__What is being asked__
Locate every line in the records below that contains the word "Reasons", and copy each one.

[Pixel coordinate grounding data]
□ □ □ □
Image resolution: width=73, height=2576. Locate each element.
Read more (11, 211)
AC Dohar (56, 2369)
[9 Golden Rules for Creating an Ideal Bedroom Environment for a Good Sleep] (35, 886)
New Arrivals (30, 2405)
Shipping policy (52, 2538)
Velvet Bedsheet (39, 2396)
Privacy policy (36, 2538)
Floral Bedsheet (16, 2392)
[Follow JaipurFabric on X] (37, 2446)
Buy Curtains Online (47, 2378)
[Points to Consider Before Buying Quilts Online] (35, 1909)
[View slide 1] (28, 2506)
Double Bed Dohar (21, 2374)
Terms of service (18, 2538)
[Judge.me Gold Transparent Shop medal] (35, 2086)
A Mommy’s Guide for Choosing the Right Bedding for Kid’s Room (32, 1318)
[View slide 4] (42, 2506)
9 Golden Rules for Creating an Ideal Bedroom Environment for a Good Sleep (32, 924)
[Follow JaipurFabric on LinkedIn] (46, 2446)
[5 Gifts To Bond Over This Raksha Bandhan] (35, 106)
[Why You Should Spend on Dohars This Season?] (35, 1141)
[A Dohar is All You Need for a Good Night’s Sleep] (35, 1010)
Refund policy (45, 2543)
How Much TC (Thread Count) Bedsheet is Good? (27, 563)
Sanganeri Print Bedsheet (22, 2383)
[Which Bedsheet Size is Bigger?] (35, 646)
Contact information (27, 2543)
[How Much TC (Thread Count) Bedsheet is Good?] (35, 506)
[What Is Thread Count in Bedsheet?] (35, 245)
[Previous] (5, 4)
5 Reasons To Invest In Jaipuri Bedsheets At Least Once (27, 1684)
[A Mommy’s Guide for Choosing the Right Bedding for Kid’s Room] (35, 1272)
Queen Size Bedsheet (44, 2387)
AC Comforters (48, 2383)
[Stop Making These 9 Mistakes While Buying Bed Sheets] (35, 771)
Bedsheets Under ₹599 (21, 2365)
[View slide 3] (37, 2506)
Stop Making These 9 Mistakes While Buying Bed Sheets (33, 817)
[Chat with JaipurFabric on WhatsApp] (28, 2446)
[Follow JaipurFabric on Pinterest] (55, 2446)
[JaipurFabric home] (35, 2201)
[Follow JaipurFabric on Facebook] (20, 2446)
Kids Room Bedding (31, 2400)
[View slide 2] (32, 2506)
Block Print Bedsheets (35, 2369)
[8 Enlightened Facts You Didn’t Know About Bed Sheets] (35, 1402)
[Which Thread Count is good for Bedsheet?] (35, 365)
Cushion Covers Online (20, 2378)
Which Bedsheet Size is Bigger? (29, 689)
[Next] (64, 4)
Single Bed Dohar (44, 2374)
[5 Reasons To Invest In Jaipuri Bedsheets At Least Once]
□ □ □ □
__Answer to this task__
5 Reasons To Invest In Jaipuri Bedsheets At Least Once (27, 1684)
[5 Reasons To Invest In Jaipuri Bedsheets At Least Once]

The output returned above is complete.